• **Instructions to follow**: Scan the entries below, and for each line that includes the word "text", make a copy.

• **Supplied data**:
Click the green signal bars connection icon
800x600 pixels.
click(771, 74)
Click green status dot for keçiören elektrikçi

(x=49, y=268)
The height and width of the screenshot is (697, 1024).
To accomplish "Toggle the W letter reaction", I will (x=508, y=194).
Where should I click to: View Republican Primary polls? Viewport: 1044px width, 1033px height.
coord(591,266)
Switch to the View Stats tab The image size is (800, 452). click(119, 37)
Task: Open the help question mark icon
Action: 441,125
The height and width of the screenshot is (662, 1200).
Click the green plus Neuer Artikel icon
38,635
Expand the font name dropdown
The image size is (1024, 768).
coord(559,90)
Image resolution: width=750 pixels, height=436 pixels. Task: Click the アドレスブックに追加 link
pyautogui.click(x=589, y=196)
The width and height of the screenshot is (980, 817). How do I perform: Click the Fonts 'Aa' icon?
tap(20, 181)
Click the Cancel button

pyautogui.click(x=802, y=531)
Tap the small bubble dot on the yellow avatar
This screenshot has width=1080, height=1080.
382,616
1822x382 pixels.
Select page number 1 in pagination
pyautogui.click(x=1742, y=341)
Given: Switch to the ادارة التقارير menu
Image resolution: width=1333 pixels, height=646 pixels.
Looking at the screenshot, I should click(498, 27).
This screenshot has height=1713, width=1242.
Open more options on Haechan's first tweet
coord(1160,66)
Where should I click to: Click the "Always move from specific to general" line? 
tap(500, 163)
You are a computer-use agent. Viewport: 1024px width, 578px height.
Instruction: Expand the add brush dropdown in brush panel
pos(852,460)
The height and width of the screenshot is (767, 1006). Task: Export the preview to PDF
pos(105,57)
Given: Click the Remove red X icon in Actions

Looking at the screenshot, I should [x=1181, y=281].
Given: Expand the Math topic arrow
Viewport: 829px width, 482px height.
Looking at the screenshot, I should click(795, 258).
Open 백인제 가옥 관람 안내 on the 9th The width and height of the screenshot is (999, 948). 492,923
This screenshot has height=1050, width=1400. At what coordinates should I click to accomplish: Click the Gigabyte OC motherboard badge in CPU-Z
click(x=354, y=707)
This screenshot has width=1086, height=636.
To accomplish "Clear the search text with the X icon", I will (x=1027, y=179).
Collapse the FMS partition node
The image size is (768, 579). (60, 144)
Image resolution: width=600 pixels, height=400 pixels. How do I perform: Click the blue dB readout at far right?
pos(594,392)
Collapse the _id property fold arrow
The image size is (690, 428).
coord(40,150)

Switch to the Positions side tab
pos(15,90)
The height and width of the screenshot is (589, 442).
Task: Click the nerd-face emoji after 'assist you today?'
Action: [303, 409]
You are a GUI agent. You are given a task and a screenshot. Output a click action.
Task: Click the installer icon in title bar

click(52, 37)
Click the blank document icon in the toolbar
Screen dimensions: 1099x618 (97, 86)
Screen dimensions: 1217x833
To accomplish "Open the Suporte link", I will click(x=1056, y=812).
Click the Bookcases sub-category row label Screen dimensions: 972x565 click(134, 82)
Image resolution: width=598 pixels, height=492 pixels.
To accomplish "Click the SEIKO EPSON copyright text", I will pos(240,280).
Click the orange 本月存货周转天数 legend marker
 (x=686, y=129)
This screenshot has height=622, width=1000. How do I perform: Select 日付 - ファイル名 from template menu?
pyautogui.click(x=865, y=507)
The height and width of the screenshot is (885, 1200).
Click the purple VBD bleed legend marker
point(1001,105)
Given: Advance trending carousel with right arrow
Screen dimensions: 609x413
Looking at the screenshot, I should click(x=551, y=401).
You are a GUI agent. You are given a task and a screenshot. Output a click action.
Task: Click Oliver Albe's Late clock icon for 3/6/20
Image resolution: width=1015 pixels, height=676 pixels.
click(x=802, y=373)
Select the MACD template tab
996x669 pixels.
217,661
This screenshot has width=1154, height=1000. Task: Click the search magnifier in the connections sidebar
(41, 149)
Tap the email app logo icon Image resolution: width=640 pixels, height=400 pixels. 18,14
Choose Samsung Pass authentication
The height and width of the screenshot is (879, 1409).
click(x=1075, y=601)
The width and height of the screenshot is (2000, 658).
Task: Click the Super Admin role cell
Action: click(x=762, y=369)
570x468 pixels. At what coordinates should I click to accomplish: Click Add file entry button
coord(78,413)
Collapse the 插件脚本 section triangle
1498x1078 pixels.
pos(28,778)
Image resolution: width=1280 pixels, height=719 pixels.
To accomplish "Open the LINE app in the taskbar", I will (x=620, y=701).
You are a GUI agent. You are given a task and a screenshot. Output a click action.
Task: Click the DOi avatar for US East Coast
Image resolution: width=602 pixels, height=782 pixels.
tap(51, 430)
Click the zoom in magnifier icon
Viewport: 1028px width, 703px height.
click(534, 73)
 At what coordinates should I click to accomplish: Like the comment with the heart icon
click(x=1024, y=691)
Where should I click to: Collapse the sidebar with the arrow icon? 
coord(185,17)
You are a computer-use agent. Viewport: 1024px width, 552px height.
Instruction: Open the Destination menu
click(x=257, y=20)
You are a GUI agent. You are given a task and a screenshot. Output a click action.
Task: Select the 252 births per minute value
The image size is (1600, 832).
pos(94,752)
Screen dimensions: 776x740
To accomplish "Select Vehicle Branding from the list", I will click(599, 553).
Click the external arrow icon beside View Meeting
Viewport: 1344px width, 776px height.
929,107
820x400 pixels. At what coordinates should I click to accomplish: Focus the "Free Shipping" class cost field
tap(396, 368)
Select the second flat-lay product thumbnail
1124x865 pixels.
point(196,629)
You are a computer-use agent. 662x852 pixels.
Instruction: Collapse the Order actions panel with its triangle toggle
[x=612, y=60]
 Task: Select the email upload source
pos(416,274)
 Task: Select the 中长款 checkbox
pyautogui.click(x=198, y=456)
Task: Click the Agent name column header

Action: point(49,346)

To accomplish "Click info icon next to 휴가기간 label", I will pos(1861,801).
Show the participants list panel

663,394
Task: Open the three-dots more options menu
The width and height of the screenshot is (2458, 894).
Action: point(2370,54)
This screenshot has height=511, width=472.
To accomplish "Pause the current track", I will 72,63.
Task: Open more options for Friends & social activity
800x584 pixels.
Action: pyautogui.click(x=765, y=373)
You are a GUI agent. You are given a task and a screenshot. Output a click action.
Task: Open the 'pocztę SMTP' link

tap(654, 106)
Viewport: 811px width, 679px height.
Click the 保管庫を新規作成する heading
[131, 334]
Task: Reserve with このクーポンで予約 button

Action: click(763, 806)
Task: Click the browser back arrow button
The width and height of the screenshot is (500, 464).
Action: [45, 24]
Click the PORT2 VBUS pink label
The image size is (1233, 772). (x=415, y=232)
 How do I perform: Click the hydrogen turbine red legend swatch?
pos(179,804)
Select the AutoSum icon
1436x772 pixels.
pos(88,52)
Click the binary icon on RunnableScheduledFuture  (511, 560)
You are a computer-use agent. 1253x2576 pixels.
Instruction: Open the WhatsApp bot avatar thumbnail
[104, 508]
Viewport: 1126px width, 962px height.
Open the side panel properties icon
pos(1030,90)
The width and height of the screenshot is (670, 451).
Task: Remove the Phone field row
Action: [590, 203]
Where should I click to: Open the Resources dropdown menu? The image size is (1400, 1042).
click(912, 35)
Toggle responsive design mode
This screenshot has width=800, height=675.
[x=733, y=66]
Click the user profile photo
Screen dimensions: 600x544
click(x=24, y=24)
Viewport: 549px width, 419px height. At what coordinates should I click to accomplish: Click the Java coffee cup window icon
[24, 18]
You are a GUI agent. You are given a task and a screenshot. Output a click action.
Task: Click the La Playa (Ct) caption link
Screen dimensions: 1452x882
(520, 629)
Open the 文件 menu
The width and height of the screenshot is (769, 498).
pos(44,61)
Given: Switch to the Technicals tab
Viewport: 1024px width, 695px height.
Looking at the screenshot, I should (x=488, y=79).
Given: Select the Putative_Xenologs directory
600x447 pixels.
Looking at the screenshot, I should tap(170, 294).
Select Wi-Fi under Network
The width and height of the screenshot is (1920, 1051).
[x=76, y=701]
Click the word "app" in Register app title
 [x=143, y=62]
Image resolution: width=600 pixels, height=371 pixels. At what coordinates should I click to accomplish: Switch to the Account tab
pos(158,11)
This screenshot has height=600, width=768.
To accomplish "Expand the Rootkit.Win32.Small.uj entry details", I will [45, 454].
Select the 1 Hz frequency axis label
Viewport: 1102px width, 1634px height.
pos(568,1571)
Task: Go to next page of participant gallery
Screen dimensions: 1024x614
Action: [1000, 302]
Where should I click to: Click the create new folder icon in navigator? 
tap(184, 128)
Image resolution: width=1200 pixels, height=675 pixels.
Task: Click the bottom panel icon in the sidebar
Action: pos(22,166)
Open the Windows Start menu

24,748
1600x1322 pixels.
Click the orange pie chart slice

• **Answer**:
To accomplish "Clear the search text with the X icon", I will (x=1027, y=179).
To accomplish "Click the SEIKO EPSON copyright text", I will pos(240,280).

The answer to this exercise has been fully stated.